Some people actually work.
Now unless you have removed both of those screws, which are the jets you have not cleaned the carb.
Some carbs have a shield around them which can simply be cut off.
His looks like a newer model designed specifically to prevent you doing just that.
Must have taken the entre board of the EPA a long time to work that one out.
The ends of the jets have a spline that takes a special tool that I can not get from my wholesalers either & I am now a certified & fully liscenced small engine repairer.
It is only available to select certified technicians who arre connected to a retail outlet that sells the equipment with this particular carb attached.
Even down here there are $20,000 fines for selling one the the "wrong" person.
However you can undo them ( normal right hand thread ) with a pair of tweezers.
Once out they can be slotted with dremel cut off disc and then you can adjust them with a watchmakers or jewlers screwdriver.
Downside of the tweezers is you can not screw them in till they seat so you do not have a starting setting when they go back in.
The other way to make a tool is to go down to a hobby store and buy a length of thick walled brass tubing a little smaller than the diameter of the hole.

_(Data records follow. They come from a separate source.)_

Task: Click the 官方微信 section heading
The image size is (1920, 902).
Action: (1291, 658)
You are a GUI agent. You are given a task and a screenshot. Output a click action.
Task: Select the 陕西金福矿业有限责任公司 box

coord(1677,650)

Tap the tube lightly and the steel serrations will cut into the sides of the tube creating the "EVIL FORBIDDEN INSTRUMENT" but don't tell the pencil d..k at the EPA who comes up with these idiot ideas.
Be very gentle as the entire carb is only zinc and a slightly too havy tap will strip the threads so you have a good tool but a broken carb
Every trimmer in contintntial USA running too rich for every second of an entire year will still not put as much unburned hydrocarbons into the air as a single engine on an ageing DC10 idleing 100 yards down the ruway on rich burn.
As yours idles fine. the needle you are worrying about is the H ( high ) needle which is the one furthest away from the engine.